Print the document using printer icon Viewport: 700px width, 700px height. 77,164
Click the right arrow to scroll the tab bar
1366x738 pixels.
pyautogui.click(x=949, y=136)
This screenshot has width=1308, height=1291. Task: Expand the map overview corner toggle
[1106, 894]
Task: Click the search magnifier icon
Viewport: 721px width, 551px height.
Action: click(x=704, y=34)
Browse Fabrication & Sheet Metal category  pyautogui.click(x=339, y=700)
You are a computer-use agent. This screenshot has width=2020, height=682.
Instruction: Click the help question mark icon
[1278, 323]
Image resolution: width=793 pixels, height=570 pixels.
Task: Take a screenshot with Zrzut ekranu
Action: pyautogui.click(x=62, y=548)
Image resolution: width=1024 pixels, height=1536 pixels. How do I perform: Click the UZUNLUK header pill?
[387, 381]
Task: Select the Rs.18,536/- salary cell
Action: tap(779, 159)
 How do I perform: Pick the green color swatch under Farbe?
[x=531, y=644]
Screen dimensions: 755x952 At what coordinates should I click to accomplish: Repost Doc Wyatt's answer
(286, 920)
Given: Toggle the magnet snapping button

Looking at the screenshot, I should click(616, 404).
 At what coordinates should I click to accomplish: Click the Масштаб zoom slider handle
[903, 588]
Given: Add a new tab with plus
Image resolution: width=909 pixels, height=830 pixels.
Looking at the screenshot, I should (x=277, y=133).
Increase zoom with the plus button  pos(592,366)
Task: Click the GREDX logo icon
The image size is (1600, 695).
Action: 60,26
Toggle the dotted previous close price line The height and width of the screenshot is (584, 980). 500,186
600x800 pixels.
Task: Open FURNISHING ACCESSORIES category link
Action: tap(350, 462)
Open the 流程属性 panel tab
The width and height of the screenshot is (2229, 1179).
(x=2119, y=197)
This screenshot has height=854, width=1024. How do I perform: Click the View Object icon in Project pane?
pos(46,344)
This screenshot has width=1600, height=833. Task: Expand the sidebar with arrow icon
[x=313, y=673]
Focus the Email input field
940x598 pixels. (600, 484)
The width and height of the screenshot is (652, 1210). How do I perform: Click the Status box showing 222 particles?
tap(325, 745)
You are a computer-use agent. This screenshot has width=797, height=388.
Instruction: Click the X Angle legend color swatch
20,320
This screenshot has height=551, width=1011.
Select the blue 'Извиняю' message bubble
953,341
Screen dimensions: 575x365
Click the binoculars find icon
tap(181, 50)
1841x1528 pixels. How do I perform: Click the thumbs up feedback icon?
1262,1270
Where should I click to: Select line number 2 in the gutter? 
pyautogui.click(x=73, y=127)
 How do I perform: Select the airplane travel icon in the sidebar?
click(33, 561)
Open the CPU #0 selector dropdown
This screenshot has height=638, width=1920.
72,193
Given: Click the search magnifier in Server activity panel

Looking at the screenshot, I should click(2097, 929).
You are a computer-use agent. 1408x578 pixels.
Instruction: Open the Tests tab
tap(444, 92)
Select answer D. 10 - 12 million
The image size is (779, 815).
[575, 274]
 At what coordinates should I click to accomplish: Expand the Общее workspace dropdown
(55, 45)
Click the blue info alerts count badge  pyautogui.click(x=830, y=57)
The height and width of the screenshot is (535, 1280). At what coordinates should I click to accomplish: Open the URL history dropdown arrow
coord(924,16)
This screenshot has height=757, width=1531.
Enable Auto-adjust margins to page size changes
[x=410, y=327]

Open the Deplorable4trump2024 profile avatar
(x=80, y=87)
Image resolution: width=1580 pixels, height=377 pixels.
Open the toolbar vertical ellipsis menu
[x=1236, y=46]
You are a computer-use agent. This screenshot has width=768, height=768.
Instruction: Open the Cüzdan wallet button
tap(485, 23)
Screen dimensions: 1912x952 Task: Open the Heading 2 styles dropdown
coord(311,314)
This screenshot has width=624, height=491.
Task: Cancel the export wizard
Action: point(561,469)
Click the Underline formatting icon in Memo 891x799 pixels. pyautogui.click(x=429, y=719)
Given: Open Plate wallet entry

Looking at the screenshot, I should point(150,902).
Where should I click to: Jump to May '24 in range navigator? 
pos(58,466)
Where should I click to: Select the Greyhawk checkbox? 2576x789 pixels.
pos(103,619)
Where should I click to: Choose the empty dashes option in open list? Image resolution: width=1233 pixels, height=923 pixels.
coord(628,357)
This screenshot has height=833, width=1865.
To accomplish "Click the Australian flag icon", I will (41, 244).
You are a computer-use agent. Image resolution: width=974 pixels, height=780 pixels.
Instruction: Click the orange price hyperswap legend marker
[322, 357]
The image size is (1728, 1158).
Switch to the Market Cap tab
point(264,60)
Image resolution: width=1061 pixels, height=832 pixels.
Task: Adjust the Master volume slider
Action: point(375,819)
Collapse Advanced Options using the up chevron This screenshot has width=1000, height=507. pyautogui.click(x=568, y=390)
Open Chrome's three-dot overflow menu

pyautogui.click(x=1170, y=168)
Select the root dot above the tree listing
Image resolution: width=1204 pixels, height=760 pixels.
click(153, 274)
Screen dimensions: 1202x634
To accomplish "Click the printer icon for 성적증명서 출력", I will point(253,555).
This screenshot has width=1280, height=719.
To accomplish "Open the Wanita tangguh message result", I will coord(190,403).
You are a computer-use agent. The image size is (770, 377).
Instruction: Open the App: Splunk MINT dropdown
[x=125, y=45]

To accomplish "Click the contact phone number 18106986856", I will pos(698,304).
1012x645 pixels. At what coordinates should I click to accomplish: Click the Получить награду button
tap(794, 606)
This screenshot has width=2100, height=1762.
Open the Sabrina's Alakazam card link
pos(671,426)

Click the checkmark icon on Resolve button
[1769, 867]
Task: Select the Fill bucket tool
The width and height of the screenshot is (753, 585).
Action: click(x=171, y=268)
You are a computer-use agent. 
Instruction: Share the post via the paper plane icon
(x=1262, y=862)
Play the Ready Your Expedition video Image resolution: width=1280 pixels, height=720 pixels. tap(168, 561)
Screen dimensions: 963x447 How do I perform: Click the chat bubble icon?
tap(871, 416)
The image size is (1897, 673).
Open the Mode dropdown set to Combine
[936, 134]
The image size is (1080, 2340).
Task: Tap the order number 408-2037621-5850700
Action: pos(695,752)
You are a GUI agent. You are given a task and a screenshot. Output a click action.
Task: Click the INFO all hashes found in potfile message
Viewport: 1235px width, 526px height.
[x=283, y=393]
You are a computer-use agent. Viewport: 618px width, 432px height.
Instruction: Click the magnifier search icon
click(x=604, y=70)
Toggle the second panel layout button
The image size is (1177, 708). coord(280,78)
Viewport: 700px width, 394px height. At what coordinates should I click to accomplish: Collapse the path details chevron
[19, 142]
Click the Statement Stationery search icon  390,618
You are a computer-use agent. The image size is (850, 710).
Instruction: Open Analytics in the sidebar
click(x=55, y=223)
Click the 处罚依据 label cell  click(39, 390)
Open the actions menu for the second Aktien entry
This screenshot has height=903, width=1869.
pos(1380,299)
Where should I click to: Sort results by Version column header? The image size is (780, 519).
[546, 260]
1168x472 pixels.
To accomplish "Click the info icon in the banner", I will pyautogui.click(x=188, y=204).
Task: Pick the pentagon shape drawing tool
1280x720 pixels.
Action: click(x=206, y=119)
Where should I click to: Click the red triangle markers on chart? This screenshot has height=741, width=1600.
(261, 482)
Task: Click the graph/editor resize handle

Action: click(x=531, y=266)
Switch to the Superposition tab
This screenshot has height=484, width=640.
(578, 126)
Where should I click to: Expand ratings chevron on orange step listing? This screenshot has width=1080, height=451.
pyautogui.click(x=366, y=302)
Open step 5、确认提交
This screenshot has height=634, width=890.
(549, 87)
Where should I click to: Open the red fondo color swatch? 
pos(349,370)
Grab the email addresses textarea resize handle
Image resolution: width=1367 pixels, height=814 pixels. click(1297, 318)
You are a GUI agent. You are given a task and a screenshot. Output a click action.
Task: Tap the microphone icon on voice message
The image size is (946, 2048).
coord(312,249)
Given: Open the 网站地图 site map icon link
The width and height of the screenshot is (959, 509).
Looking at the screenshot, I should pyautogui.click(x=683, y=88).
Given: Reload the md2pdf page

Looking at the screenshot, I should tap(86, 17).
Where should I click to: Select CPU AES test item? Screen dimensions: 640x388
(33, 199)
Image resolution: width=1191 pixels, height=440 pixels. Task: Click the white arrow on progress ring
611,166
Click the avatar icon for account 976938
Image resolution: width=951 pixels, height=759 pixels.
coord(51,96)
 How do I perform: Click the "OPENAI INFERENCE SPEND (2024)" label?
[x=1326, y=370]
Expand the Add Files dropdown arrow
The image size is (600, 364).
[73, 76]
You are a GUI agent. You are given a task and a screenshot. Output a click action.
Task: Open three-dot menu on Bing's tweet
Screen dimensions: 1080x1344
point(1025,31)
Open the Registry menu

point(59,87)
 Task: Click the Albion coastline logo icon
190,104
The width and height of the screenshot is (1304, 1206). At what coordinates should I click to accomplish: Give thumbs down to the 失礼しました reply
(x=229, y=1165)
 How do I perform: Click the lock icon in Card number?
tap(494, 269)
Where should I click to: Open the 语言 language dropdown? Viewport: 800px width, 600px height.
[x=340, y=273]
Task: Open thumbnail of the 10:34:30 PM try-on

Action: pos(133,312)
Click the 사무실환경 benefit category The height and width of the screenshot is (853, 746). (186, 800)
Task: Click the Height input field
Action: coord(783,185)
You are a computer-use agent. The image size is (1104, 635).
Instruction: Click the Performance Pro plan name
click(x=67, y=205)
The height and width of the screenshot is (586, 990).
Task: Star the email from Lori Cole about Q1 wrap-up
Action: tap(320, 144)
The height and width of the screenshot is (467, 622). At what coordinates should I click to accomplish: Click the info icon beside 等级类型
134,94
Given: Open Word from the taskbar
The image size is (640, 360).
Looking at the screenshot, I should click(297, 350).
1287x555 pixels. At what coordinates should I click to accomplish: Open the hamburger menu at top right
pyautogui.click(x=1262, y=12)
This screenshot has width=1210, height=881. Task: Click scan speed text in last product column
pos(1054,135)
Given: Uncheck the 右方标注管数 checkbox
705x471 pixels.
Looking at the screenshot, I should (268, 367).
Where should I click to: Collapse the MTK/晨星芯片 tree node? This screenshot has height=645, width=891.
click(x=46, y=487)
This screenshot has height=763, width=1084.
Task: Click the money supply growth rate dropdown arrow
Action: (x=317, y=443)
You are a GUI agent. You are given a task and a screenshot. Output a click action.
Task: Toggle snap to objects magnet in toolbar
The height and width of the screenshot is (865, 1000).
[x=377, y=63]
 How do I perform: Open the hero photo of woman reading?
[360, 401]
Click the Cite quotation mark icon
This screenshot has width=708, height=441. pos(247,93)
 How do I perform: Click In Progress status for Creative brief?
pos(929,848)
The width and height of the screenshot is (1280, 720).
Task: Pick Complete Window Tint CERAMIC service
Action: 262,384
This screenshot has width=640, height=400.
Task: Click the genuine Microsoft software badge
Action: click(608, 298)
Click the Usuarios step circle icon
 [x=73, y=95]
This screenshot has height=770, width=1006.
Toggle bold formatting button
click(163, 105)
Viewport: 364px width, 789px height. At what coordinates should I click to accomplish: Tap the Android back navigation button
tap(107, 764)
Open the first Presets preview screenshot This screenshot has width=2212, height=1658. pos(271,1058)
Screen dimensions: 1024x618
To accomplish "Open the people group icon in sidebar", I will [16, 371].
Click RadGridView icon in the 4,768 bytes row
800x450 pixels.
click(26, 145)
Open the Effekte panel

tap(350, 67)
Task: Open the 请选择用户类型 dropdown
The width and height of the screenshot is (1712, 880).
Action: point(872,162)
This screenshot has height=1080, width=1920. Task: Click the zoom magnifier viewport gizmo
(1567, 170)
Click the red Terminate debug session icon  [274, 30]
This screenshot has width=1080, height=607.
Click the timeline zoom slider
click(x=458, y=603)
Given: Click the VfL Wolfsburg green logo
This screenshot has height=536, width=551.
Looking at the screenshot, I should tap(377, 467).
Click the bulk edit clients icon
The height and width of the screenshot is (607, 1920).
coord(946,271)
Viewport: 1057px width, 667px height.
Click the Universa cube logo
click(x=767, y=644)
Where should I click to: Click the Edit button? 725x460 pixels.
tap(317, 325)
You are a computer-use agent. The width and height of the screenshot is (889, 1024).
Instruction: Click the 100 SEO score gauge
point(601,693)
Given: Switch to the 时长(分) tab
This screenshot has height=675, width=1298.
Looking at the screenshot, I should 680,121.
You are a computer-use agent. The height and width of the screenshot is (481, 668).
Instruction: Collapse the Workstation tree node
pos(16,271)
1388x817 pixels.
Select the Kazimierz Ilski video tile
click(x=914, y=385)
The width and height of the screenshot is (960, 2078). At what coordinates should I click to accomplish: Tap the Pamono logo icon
◆ ◆ ◆
_OBJECTIVE:_ Copy the data from its first line through the line containing "[x=531, y=644]", replacing "Viewport" with "Window" and leaving everything else unchanged.

_FULL RESPONSE:_
Print the document using printer icon Window: 700px width, 700px height. 77,164
Click the right arrow to scroll the tab bar
1366x738 pixels.
pyautogui.click(x=949, y=136)
This screenshot has width=1308, height=1291. Task: Expand the map overview corner toggle
[1106, 894]
Task: Click the search magnifier icon
Window: 721px width, 551px height.
Action: click(x=704, y=34)
Browse Fabrication & Sheet Metal category  pyautogui.click(x=339, y=700)
You are a computer-use agent. This screenshot has width=2020, height=682.
Instruction: Click the help question mark icon
[1278, 323]
Image resolution: width=793 pixels, height=570 pixels.
Task: Take a screenshot with Zrzut ekranu
Action: pyautogui.click(x=62, y=548)
Image resolution: width=1024 pixels, height=1536 pixels. How do I perform: Click the UZUNLUK header pill?
[387, 381]
Task: Select the Rs.18,536/- salary cell
Action: tap(779, 159)
 How do I perform: Pick the green color swatch under Farbe?
[x=531, y=644]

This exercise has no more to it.